I also meant to say that I’ve thought that the gleaning principle applies for example to old goods, furniture, appliances, clothes that you no longer need. Rather then sell them, to get all you can (i.e. don’t reap to the corners), give them to someone in need.
This “gleaning” law is really an example of the general principle of helping the needy: Deuteronomy 15:11 There will always be poor people in the land. Therefore I command you to be openhanded toward your brothers and toward the poor and needy in your land. Interesting that Matt 6:2 assumes you are giving to the needy “Thus, when you give to the needy, sound no trumpet before you, as the hypocrites do in the synagogues and in the streets, that they may be praised by others.”
With that in mind I think the gleaning laws indicate we are not to squeeze that last drop out of every profitable investment of ours. How might that apply to farming? I’m not a farmer, but I imagine that when you harvest you get most but not everything. You are not to go back to get every scrap but leave those for the poor. If your harvesting is 100% efficient then I guess you might set some aside for the needy (applying the more general principle).

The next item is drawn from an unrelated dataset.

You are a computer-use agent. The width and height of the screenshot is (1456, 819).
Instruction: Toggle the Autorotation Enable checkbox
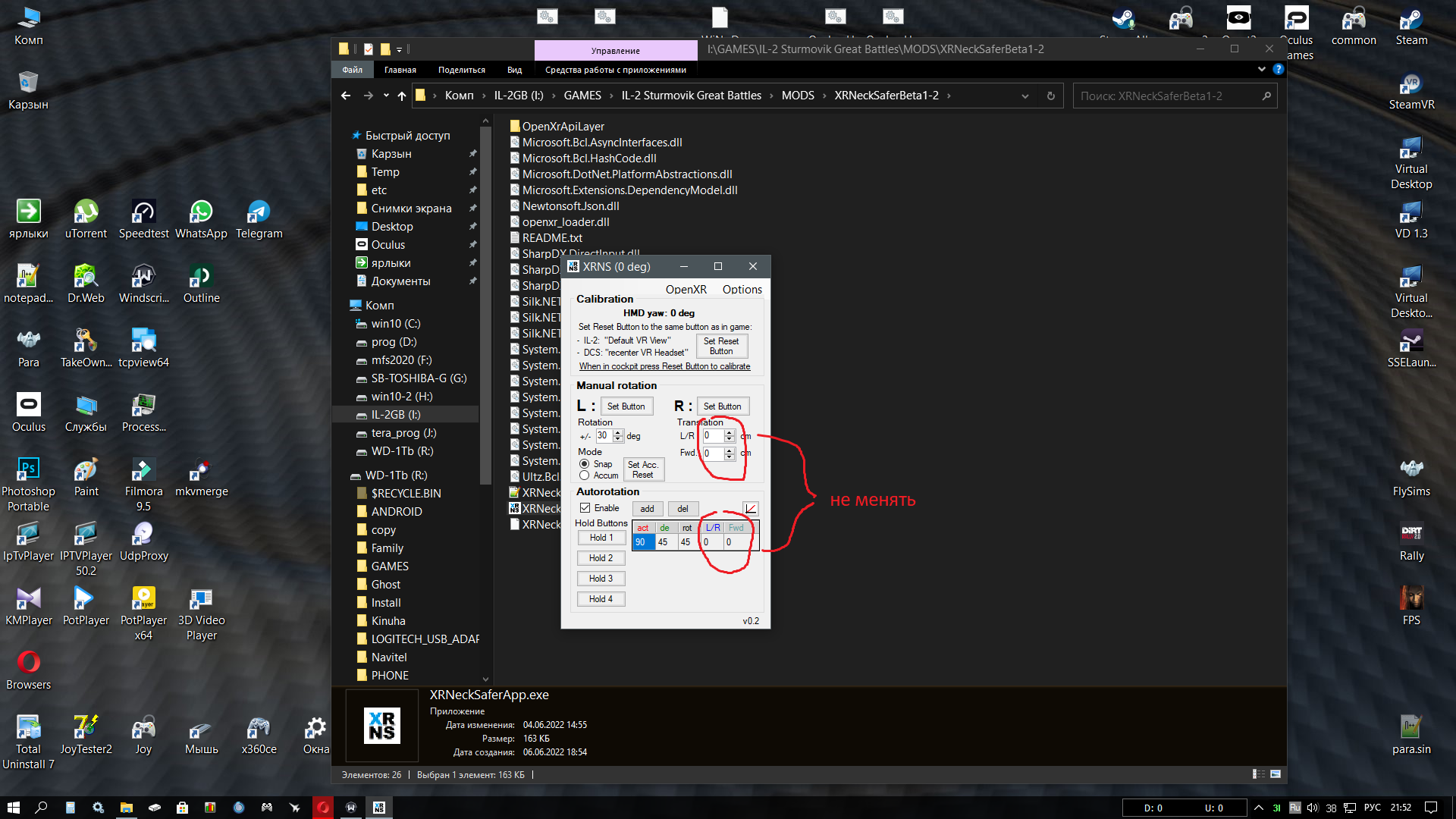coord(585,508)
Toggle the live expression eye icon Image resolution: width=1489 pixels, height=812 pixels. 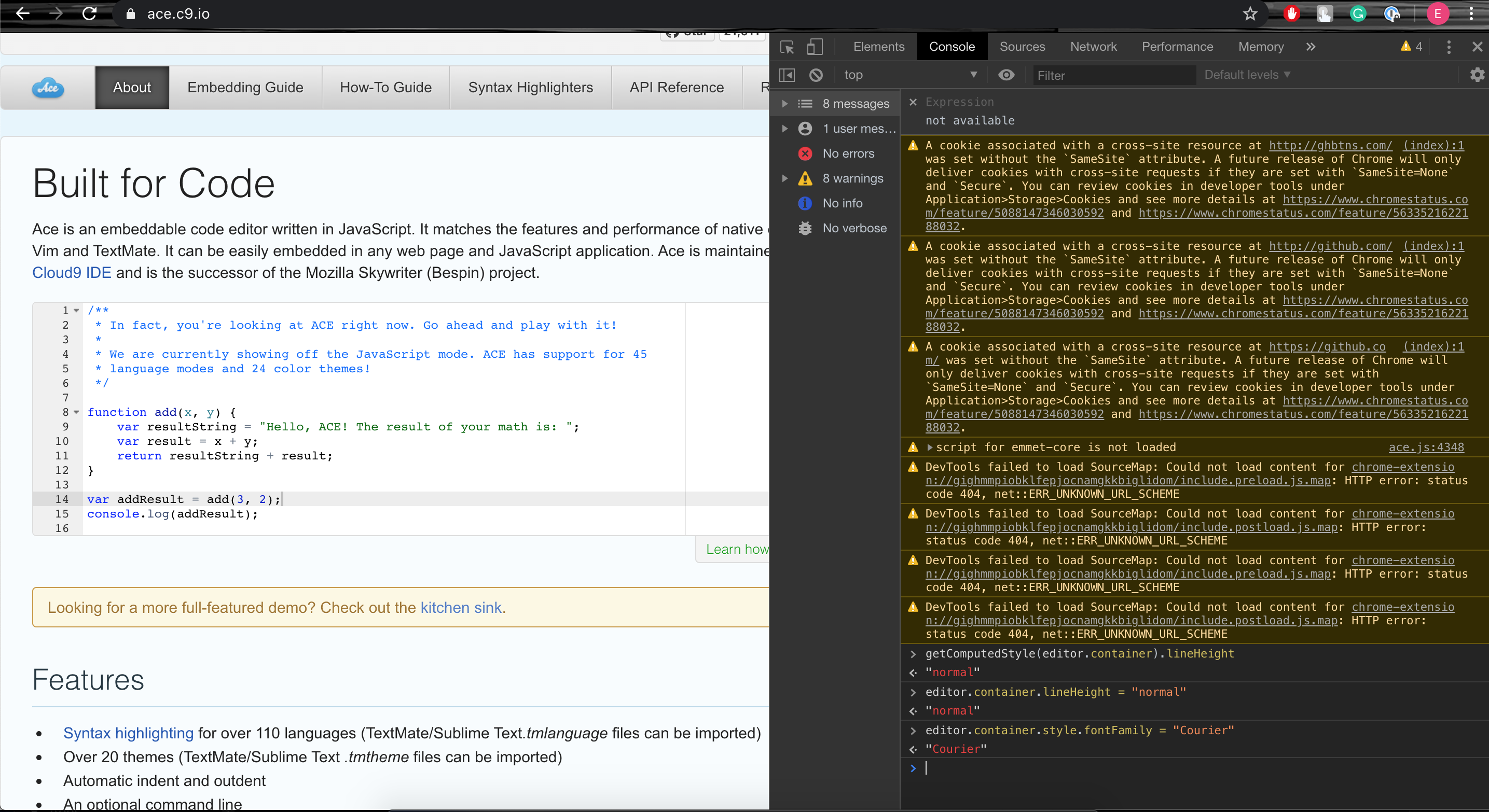pyautogui.click(x=1007, y=75)
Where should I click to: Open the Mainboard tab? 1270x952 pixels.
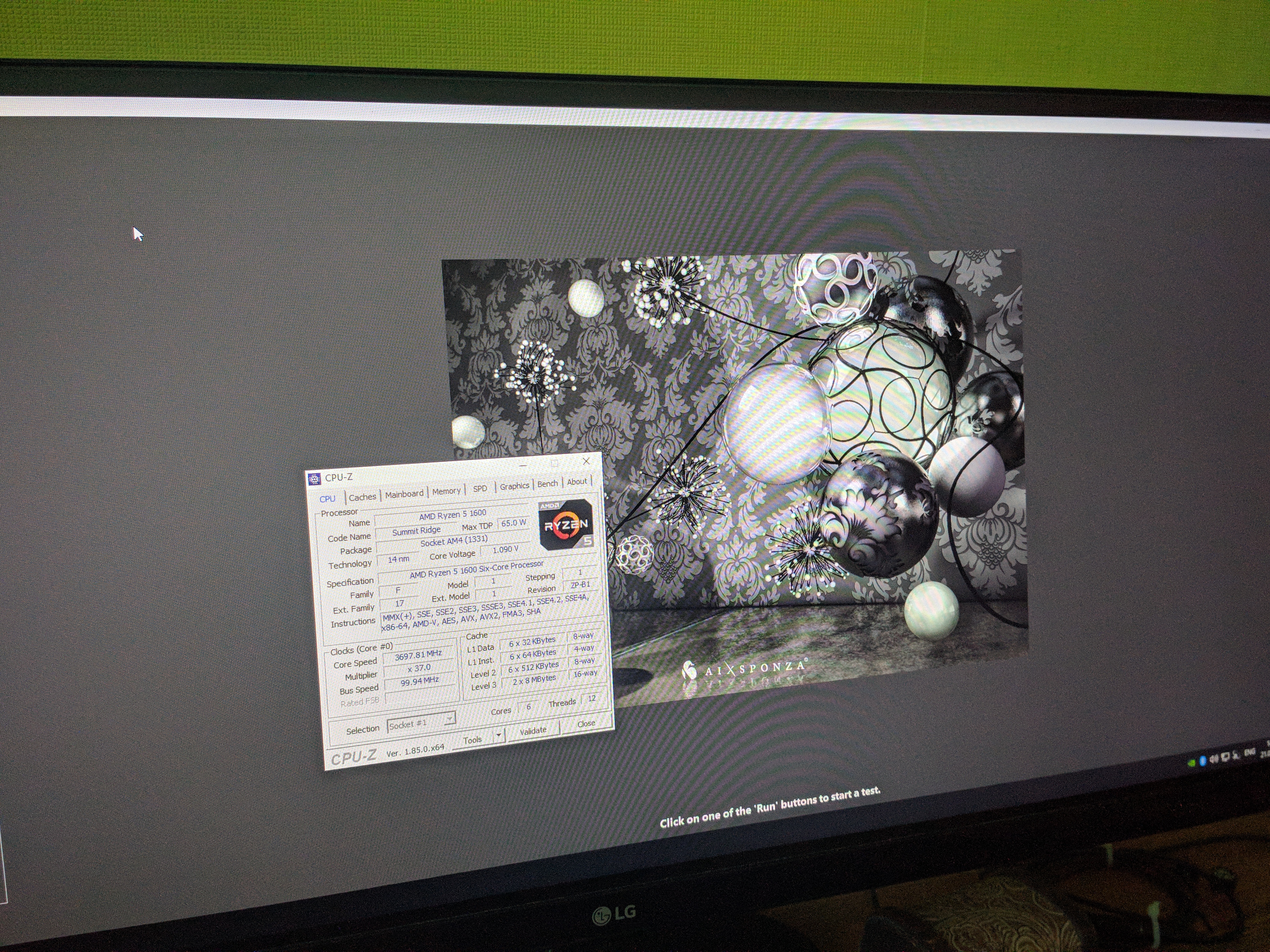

I know this is not a new problem in Karamjoa for the Mission there. I would put up a fence around the fields, to at least reduce the stealing. And I think you used to have guards perform security. If that is successfull then you may have some gleanings for the poor. If it is not successful and you only have two grapes then you can give one to the poor and tell them you are sorry you don’t have more.
And when we’ve done all we can to protect our goods, and the stealers are still successful we must say Lord not my will but yours, and pray for the salvation of the stealers, even thought you pray for their apprehension.
Is there anyway that you can somehow teach those around you to plant their own crops?
Leaving the thornier issues previously set aside where you left them, it strikes me as a wonderful opportunity to practice what God said to do in the original, agricultural context in which it was intended!
Finding myself in a post-industrial-revolution economy, I sometimes feel somehow robbed of the chance to do God’s law in the context it was given and left with only ways to either say, “that’s not for us today” or to contort, twist, and squeeze his law into a questionable point of application only as good as my own judgment and easily blown over by any stiff wind of another’s opinion.
I don’t know. I’ll be around to read the wisdom of others on this one. I was hoping for some pictures of you on the tractor and the fields that you are working on. How about it?
Leave a sign that says to steal from the edge of your field. Now they aren’t stealing, even if they think they are, and the edge of your field is being put to good use.
In Ruth’s story, she asked first to glean and was given an exclusive invitation to glean only in Boaz’s field with protection.
Leaving the corners, some forgotten sheaves and remaining fruit on the trees is commanded. We should always work to have enough for ourselves and something to share with the widow, fatherless and poor. But it appears that the means of distribution is at the discretion of the righteous owner and according to God’s providence.
May you and the Karamojong saints enjoy an abundant harvest and the blessing of sharing the corners with your needy neighbors.
What if you were to reap all your crop and then set aside some for for the poor which could then be delivered to them? You would discourage theft and provide for the poor at the same time.
I don’t think you are required by the Levitical Law but you could do it to be loving and merciful. Maybe don’t leave it unprotected to thieves but let certain poor people know they are welcome to glean whatever you leave. Those are just my initial thoughts. Thanks for asking!